● **Breve esercizio**
Ricopia per intero e senza alcuna modifica il testo sul tè a Pariang.

● **Estratto scelto**

Un tè a Pariang sotto la cupola azzurra
Nove di mattina, assolata, calda, domenica mattina a Pariang, nel nord del Sud Sudan, nuvole lunghe, alte e sottili, spalmate sul cielo azzurrino, una cupola immensa, larga e aperta come solo alcuni cieli d’Africa possono essere. Cammino con Michael, il nostro agronomo, la lunga strada dritta che attraversa il villaggio, terra marrone, chiamata marram, l’unica che drena un po’ l’acqua che cade quando la cupola azzurra diventa grigia, cupa e minacciosa, e poi piange.
Cerchiamo un trattore per portare del materiale a Nyeel, a 40 chilometri da qui, è l’ unico mezzo che può farcela in questa stagione, ma trattori non ce ne sono, mi guardo intorno, cerco un posto per comprare una ricarica telefonica, vedo una ragazza, seduta su uno sgabello basso, frigge qualcosa, sembrano frittelle, ne compro 3 per un pound, un quarto di euro praticamente, il locale mi ispira e propongo a Michael di entrare per un tè, abbasso la testa per entrare nella capanna di canne, 4 metri per 5, il sulo rugoso, irregolare, in terra battuta, calpestata da mille piedi e sporca di farina e chissà cos’altro. Ci sediamo sulla sedia di plastica marroncina, mi guardo attorno e c’è un vecchietto e 4 o 5 ragazze sedute a bere il the, non parlano, sembrano rilassate e e serene, sicuramente non indaffarate, una sorseggia the all’ibisco, chiamato karkade’, ne provo uno anch’io, dolcissimo, mezzo bicchiere di zucchero in un bicchiere di the, arrivano le frittelle, 4 al prezzo di 3, la ragazza ci aggiunge un cucchiaio di zucchero sul piattino delle frittelle, dolci, ma nemmeno troppo unte, chiacchero con Michael, mi racconta che la sua ragazza è in Uganda e andrà a trovarla ad inizio Ottobre, concordiamo le ferie, anch’io devo andare a trovare la mia, qualche centinaio di chilometri più a sud e qualche settimana dopo. Michael mi piace, è sveglio e lavoratore, mi trovo bene a lavorare insieme a lui, è più maturo della sua età, classe 1989.

[Righe estratte da una raccolta]
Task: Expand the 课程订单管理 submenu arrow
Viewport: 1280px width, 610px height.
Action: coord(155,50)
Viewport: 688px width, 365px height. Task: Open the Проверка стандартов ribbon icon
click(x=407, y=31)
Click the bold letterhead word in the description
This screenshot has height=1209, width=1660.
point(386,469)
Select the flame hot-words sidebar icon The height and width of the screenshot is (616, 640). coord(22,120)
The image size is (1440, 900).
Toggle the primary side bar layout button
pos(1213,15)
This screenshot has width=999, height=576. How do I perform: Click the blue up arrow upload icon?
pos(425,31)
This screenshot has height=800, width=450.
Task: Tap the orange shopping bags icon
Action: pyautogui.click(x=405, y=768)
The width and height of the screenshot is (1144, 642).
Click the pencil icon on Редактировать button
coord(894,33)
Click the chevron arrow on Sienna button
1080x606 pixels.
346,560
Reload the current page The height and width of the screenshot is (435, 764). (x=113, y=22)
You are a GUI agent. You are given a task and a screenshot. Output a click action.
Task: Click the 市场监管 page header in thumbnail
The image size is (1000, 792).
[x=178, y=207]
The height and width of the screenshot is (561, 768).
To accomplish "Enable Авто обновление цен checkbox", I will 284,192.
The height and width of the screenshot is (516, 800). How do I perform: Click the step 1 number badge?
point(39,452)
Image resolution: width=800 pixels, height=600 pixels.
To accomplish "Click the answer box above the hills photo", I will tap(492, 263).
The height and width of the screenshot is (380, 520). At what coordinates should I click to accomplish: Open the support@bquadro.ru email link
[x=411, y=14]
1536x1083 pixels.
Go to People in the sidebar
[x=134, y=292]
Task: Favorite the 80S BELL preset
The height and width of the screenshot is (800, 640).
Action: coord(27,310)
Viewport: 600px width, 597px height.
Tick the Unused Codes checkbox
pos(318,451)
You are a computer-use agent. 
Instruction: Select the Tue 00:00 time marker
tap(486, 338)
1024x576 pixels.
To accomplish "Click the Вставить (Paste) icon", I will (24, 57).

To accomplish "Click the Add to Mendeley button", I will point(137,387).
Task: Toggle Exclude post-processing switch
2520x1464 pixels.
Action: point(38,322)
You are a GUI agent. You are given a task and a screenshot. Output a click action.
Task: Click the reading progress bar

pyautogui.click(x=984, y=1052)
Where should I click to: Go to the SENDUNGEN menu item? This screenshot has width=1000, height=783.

● **Risultato**
Un tè a Pariang sotto la cupola azzurra
Nove di mattina, assolata, calda, domenica mattina a Pariang, nel nord del Sud Sudan, nuvole lunghe, alte e sottili, spalmate sul cielo azzurrino, una cupola immensa, larga e aperta come solo alcuni cieli d’Africa possono essere. Cammino con Michael, il nostro agronomo, la lunga strada dritta che attraversa il villaggio, terra marrone, chiamata marram, l’unica che drena un po’ l’acqua che cade quando la cupola azzurra diventa grigia, cupa e minacciosa, e poi piange.
Cerchiamo un trattore per portare del materiale a Nyeel, a 40 chilometri da qui, è l’ unico mezzo che può farcela in questa stagione, ma trattori non ce ne sono, mi guardo intorno, cerco un posto per comprare una ricarica telefonica, vedo una ragazza, seduta su uno sgabello basso, frigge qualcosa, sembrano frittelle, ne compro 3 per un pound, un quarto di euro praticamente, il locale mi ispira e propongo a Michael di entrare per un tè, abbasso la testa per entrare nella capanna di canne, 4 metri per 5, il sulo rugoso, irregolare, in terra battuta, calpestata da mille piedi e sporca di farina e chissà cos’altro. Ci sediamo sulla sedia di plastica marroncina, mi guardo attorno e c’è un vecchietto e 4 o 5 ragazze sedute a bere il the, non parlano, sembrano rilassate e e serene, sicuramente non indaffarate, una sorseggia the all’ibisco, chiamato karkade’, ne provo uno anch’io, dolcissimo, mezzo bicchiere di zucchero in un bicchiere di the, arrivano le frittelle, 4 al prezzo di 3, la ragazza ci aggiunge un cucchiaio di zucchero sul piattino delle frittelle, dolci, ma nemmeno troppo unte, chiacchero con Michael, mi racconta che la sua ragazza è in Uganda e andrà a trovarla ad inizio Ottobre, concordiamo le ferie, anch’io devo andare a trovare la mia, qualche centinaio di chilometri più a sud e qualche settimana dopo. Michael mi piace, è sveglio e lavoratore, mi trovo bene a lavorare insieme a lui, è più maturo della sua età, classe 1989.